Required action A:
Answer these questions from the article on the Australian copyright campaign:
(i) How long do published works stay in copyright in Australia?
(ii) How many people has the organisation got cooking around the nation so far?
(iii) Who is the copyright officer at the Victorian State Library?
Required action B:
Does each statement below agree with the article on the Australian copyright campaign? Answer yes or no, and quote the words that decide it.
(i) In Australia, copyright on unpublished works such as letters and diaries never expires.
(ii) Under current law, anyone may digitize a diary held in an archive and put it on the web.
(iii) Professor Christie is against Australia adopting a fair-use defense.

Provided text:
────────────────────────────────────────

Librarians in Australia are cooking recipes from unpublished works in a campaign to amend Australia’s existing copyright laws.
The aim of the campaign is to persuade Attorney General George Brandis to change the law so unpublished works are treated the same as published ones.
In Australia, the copyright terms of unpublished works, such as letters and diaries, is perpetual while published works remain in copyright for 70 years after the death of an author.
On Friday, the hashtag #CookingForCopyright will be launched online, as citizens are encouraged to show their support for change by posting pictures of their baking masterpieces on social media.
— Danielle (@LibDanielleJ) July 27, 2015
— Sarah Treweek (@SarahTreweek) July 19, 2015
The campaign is inspired by the many recipes the Australian Library and Information Association (ALIA) found in their collection of unpublished works.
Executive Director of ALIA, Sue McKerracher, said the recipes are “such a personal, family kind of thing … they’re so valuable to be shared across generations that we thought this is a perfect example”.
To date the organisation has more than 700 people cooking around the nation.
“What we’re looking to do is to get thousands of photographs sent in so that we can actually present a photography petition to the attorney general,” Ms McKerracher said.
Unpublished works versus published works
Professor of Intellectual Property at Melbourne University, Andrew Christie, said an author should be able to control what happens to his or her work, in theory.
“Copyright law thinks the author should decide whether or not their work gets published and, for that reason, when the work hasn’t been published copyright is indefinite,” he said.
However, by making it illegal to share unpublished information on the web, the law could inhibit the development of new knowledge and new creations.
“People might have deposited in a museum or an archive a diary, a photograph or even a cooking recipe with the view that the public would be allowed to see it and of course the public can look at one of those things but it would be an infringement of copyright to digitise it and make it available on the web,” Professor Christie said.
Ms McKerracher said librarians could free up some literary gems from the country’s museums, galleries and historical societies if the laws are changed.
“It would help authors who are looking for material to enrich their historic fiction or fictional accounts and also to people who are writing non-fiction [like] history and other kinds of factual material,” she said.
It would also enable citizens to access information about their family history via the Internet.
The Victorian State Library copyright officer, Janice Van de Velde, said, “At the moment technology is moving faster than the law.”
In the United States, Canada, the European Union and the United Kingdom, unpublished works come under the same terms as published works.
“This would bring us into line with our international colleagues,” Ms McKerracher said.
However, this would take away the ability of an author to decide whether or not to publish his or her work or the estate of an author to decide whether or not the work should be published.
Another way is to introduce a ‘fair-use’ defence, meaning as long as the material is used fairly, it can be published.
“I would certainly like to see Australia have a fair-use defence. If this campaign has the effect of getting Australia a fair-use defence then I’m very pleased about that and I’d like to see that happen,” Professor Christie said.

────────────────────────────────────────

Provided material:
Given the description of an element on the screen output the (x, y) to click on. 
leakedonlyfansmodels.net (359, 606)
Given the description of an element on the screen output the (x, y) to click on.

────────────────────────────────────────

Exercise response A:
(i) 70 years after the death of the author.
(ii) More than 700.
(iii) Janice Van de Velde.

Exercise response B:
(i) Yes: "the copyright terms of unpublished works, such as letters and diaries, is perpetual"
(ii) No: "it would be an infringement of copyright to digitise it and make it available on the web"
(iii) No: "I would certainly like to see Australia have a fair-use defence."